This week I finished the book Unmasking AI by Joy Buolamwini, a look into the issues that can raise when AI systems are trained and deplyoed without thinking about its weider implications and taking a moment to consider how the data was gathered, who is represented and who isn’t.
It took me a good third of the book to really get into it, but than I really enyjoed reading it and can recommend it to anybody that is building AI systems that could really impact somebodies live.
News
WWDC that is Apple’s big developer conference, which happened this week. Of course there were a bunch of news around AI, so I picked a summary article that details things more:
Foundational Model Fframework to access on device models, XCode gets AI enhancements and a lot more from Apple.

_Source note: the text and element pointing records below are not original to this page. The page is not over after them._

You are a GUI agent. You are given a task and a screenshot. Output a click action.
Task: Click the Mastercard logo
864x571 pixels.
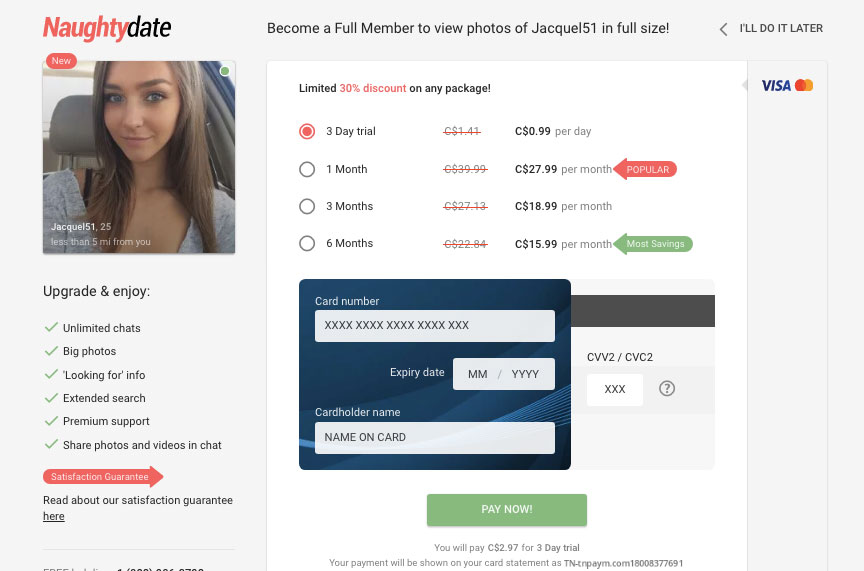804,85
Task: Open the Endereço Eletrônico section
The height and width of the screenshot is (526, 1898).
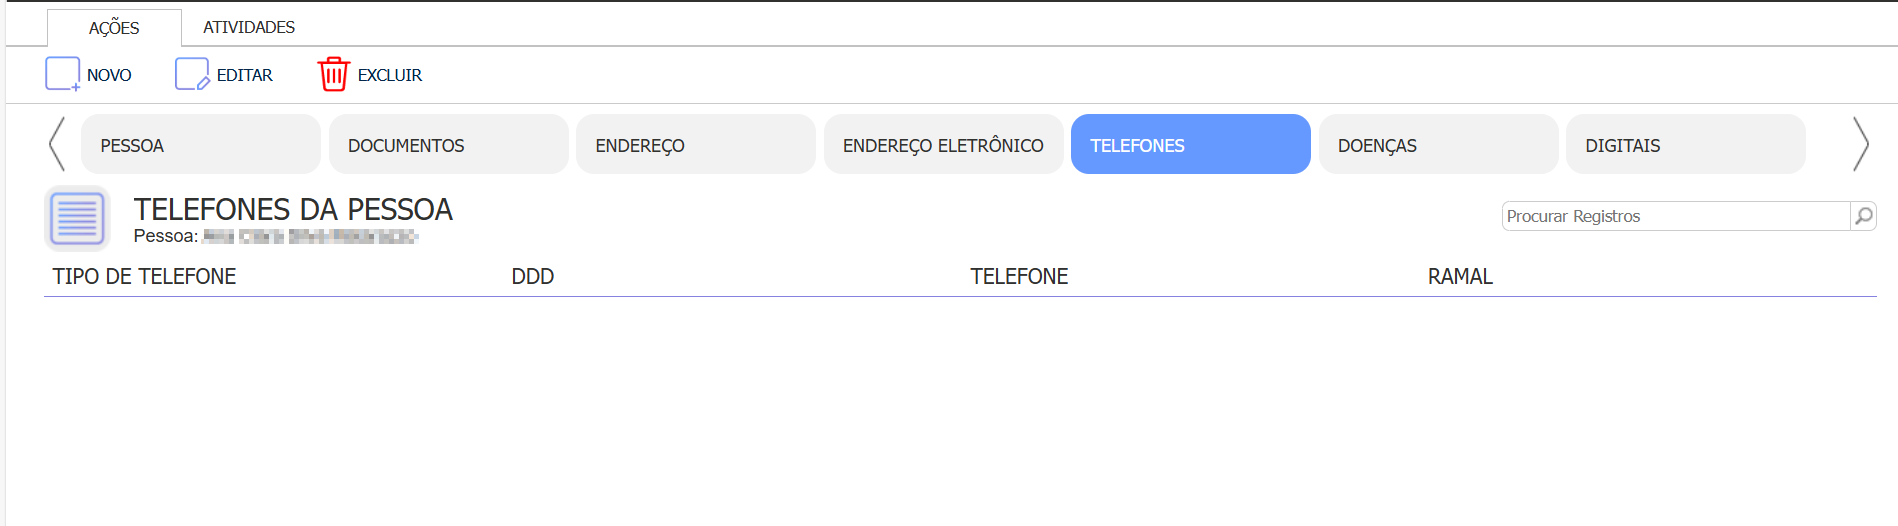Action: click(943, 145)
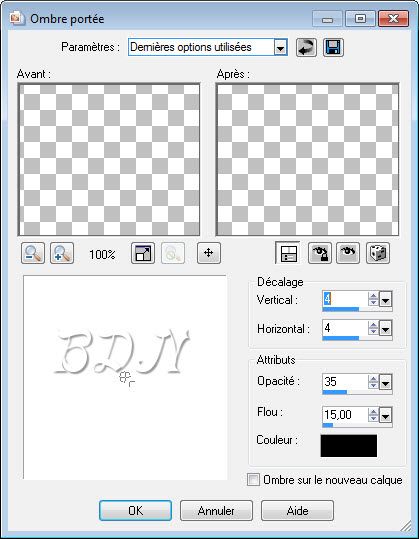Click the reset to default parameters icon
The image size is (419, 539).
point(306,47)
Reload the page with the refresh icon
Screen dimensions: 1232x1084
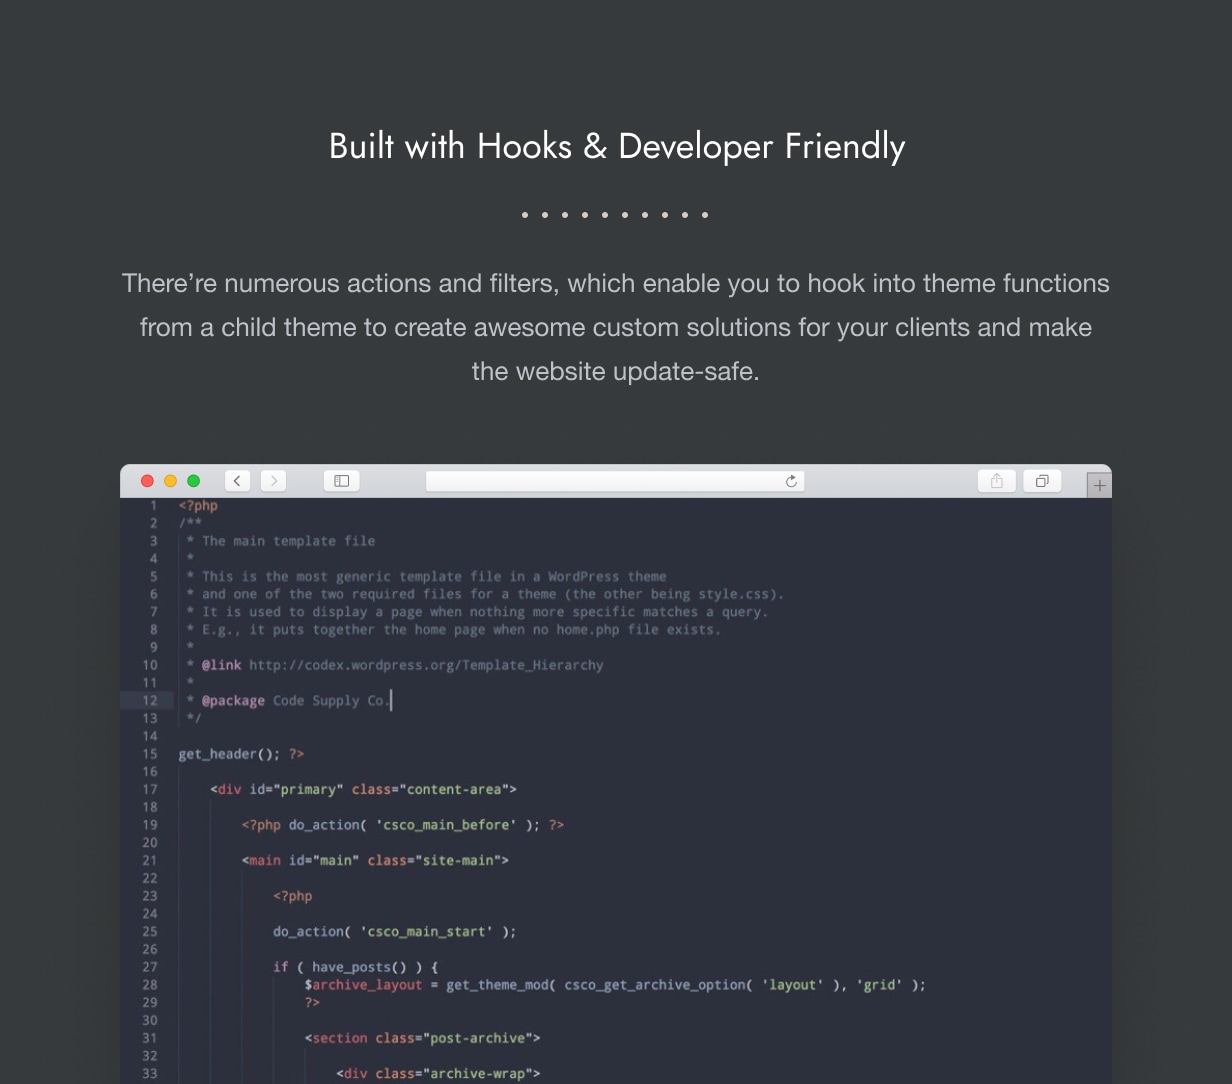[x=791, y=481]

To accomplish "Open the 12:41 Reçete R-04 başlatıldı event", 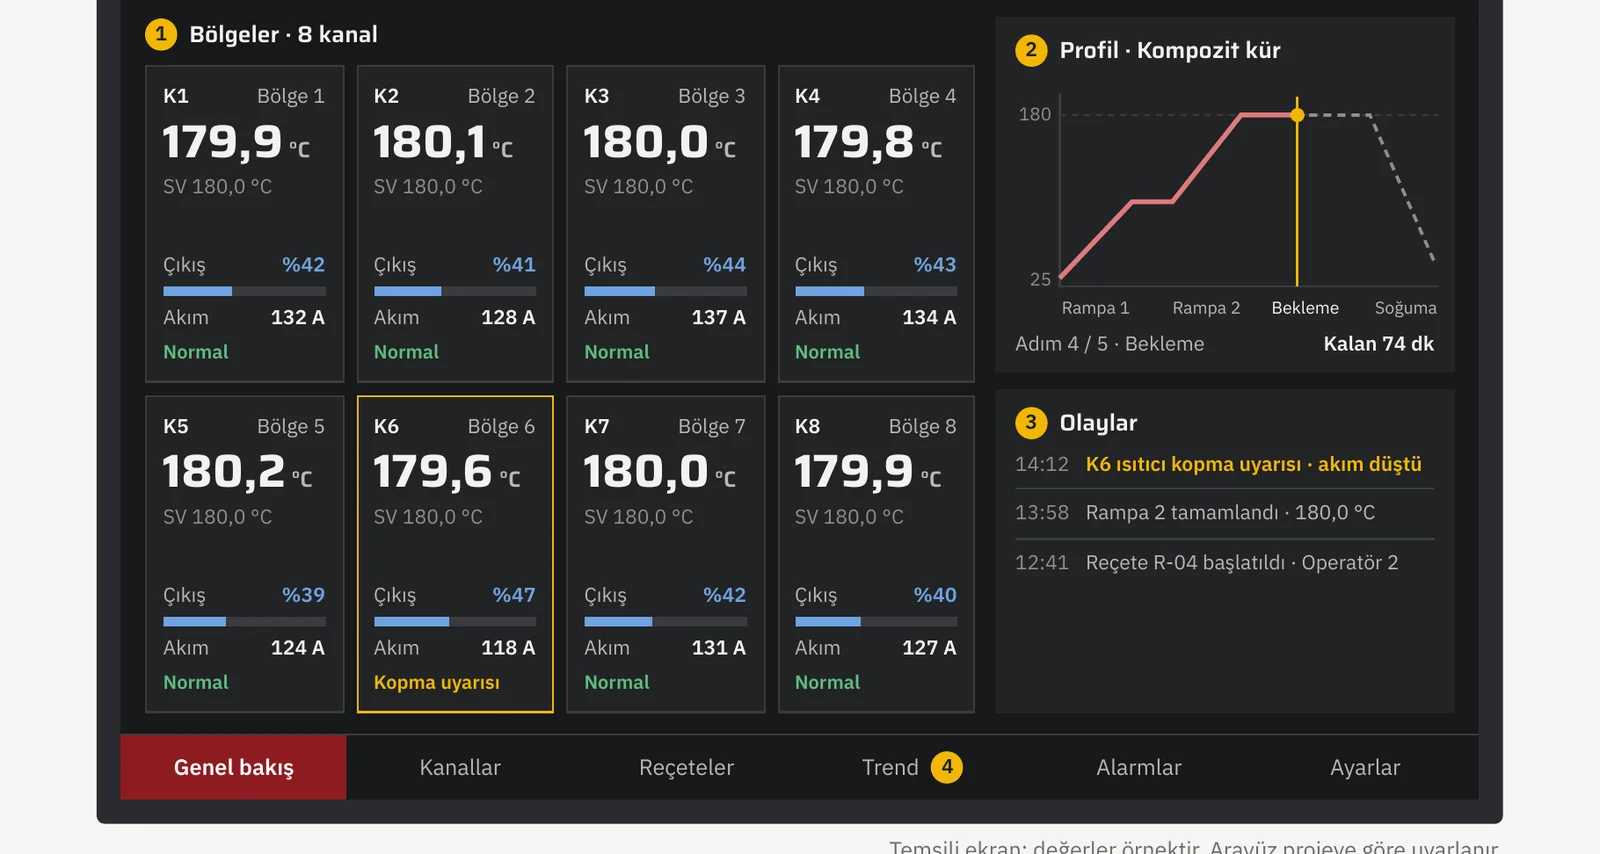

Magistral is the first reasoning model released by Mistral and the small version (24B parameters) has been released under the Apache 2.0 license.
V-JEPA 2 is a world model that has been released by Meta under the MIT license. Along with that we also saw the release of additional physical reasoning benchmarks.
In addition to releasing V-JEPA 2, Meta also invested over $14 billion in Scale AI, with reports staiting that its CEO will be joining Metas new Superintelligence Lab. Also of note is the new o3-pro release from OpenAI, along with an 80% cost reduction for their o3 model.
Articles
The week was characterized by some fascinating papers:
Frontier LLMs like GPT-4 and Gemini-2.5 can often detect when they're being evaluated and may behave differently in those scenarios. This compromises the validity of AI safety and performance benchmarks. As models get smarter, eval-awareness could lead to deceptive behavior, making it critical to develop better tools to detect and mitigate this awareness.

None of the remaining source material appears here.